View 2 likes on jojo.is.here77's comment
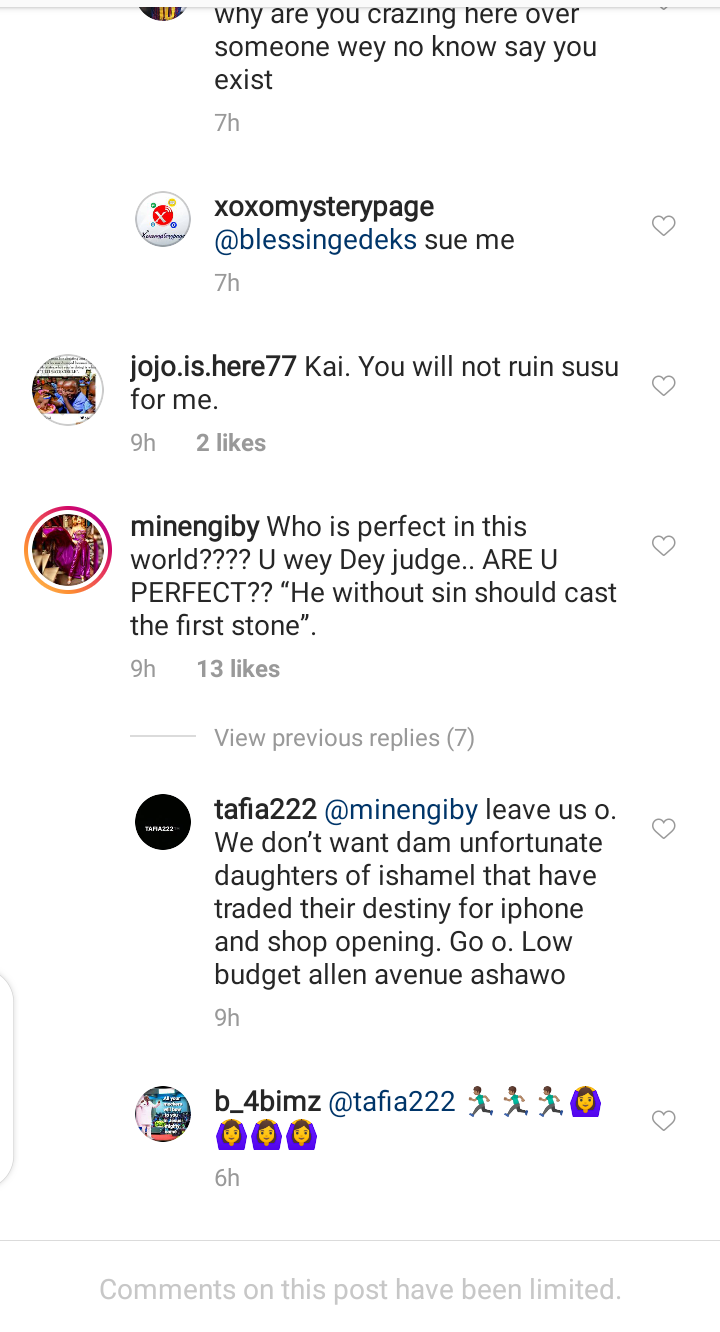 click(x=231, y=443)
* * *
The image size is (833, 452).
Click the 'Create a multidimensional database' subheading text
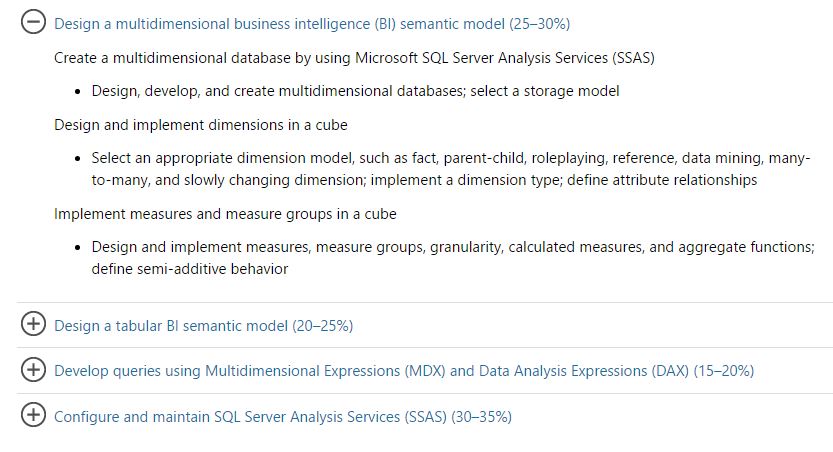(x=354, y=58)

_Instructions for the task_.
Starting at the line containing "The image size is (833, 452)." and ending at the line containing "(x=354, y=58)", write out those rows again with every line kept, adding 127 to each x and y coordinate in the answers and leaving all other numbers unchanged. Omit the pictures.

_Answer to the task_.
The image size is (833, 452).
Click the 'Create a multidimensional database' subheading text
(x=481, y=185)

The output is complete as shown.